• Military Training is the new trend in gyms to maximise fitness. The military's physical fitness training consists of push-ups, sit-ups and a timed run. This is just a baseline level of fitness which is equal to only half of the Army Physical Fitness Program.
  • The basic military training program focuses on some essential fitness factors while promoting effective calorie burn: endurance, strength, overall aerobic capacity and weight.


The Military Training involves working out several parts of the body at the same time helping in effective weight loss and increased muscle mass.

  • Upper-Body and Lower-Body Basics:

    Basic military workouts include resistance-training exercises that improve your upper- and lower-body strength. They incorporate upper-body callisthenic exercises, like push-ups, pull-ups and triceps dips, bench presses, military presses and biceps curls. Workout: This test requires men to complete 40 to 42 push-ups and women to complete 17 to 19. Lower-body callisthenic and weightlifting exercises -- like lunges, squats, extensions and curls. These help to strengthen and prepare leg muscles to power through the test's timed run.

  • Core Essentials:

    The abdominal crunches and sit-ups typically included in these workouts strengthen your core while preparing you to complete the minimum number of sit-ups required in the military physical fitness test.  Workout: This test requires men and women to successfully complete 50 to 53 sit-ups in two minutes.

  • Cardiovascular Components:

    Running is integrated as a timed run is part of military physical fitness tests. They can also include other cardiovascular activities -- like cycling, jogging, and jumping jacks -- to improve your overall aerobic capacity.

  • Serious Circuits:

    Circuit training for 20 minutes promotes cardiovascular fitness and strength strides. It also increases your metabolism and helps you burn more calories.


It is important to get in shape for this training which might take time however continuous and dedicated cardiovascular training, strength training and maintaining a healthy diet will surely ease the training process. 

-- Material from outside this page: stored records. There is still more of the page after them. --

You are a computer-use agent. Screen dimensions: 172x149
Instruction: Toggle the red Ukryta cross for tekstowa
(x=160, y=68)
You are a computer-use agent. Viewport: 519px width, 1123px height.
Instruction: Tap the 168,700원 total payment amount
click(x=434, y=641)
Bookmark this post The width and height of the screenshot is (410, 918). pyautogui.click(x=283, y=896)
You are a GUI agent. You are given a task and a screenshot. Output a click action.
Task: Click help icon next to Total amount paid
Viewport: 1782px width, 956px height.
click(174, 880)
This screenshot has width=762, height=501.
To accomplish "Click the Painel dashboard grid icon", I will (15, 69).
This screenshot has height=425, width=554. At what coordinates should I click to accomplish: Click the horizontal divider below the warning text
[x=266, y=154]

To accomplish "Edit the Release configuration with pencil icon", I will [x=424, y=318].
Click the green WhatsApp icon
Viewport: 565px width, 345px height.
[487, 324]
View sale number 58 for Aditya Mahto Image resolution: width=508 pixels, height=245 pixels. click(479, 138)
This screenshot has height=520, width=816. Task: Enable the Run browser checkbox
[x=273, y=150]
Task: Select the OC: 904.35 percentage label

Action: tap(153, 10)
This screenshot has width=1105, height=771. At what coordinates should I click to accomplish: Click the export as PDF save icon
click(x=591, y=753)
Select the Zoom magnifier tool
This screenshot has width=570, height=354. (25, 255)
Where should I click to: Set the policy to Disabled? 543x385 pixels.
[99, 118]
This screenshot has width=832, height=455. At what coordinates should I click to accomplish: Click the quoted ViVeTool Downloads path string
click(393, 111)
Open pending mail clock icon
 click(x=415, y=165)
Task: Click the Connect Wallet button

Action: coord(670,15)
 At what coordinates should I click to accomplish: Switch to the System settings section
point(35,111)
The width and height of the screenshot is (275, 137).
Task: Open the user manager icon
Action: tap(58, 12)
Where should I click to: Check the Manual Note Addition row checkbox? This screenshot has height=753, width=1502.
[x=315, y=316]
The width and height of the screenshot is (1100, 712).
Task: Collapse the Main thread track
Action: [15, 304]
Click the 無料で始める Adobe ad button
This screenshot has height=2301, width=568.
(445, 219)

  • Step 1: Eat healthy and a well-balanced diet including five to six small meals per day. Meals should include fruits, vegetables, whole grains, lean meats and low-fat dairy products.
  • Step 2: Keep yourself hydrated. As you get in shape, be sure to drink plenty of water. The National Academy of Sports Medicine recommends eight glasses of water per day. Water helps keep you feeling full and replenishes your muscles after a workout.
  • Step 3: Build up your endurance by doing cardiovascular exercises including swimming, running, sprinting (especially when mixed with lower intensity intervals in the same workout), cycling, aerobics, and brisk walking. The American College of Sports Medicine recommends 30 minutes of cardiovascular exercise, five days per week, for weight maintenance.  For weight loss, you should participate in 60 to 90 minutes of exercise most days of the week, although this varies from individual to individual.
  • Step 4: Strength training can help tone your body and build muscles, thus preparing you for the physical demands of joining the military. Use weight machines and free weights to strengthen your upper and lower body like push ups, lunges, sit ups, pull-ups /chin-ups, crunches, planks, reverse crunches and squats. Participate in strength training two to three days per week on non-consecutive days to ensure muscle recovery.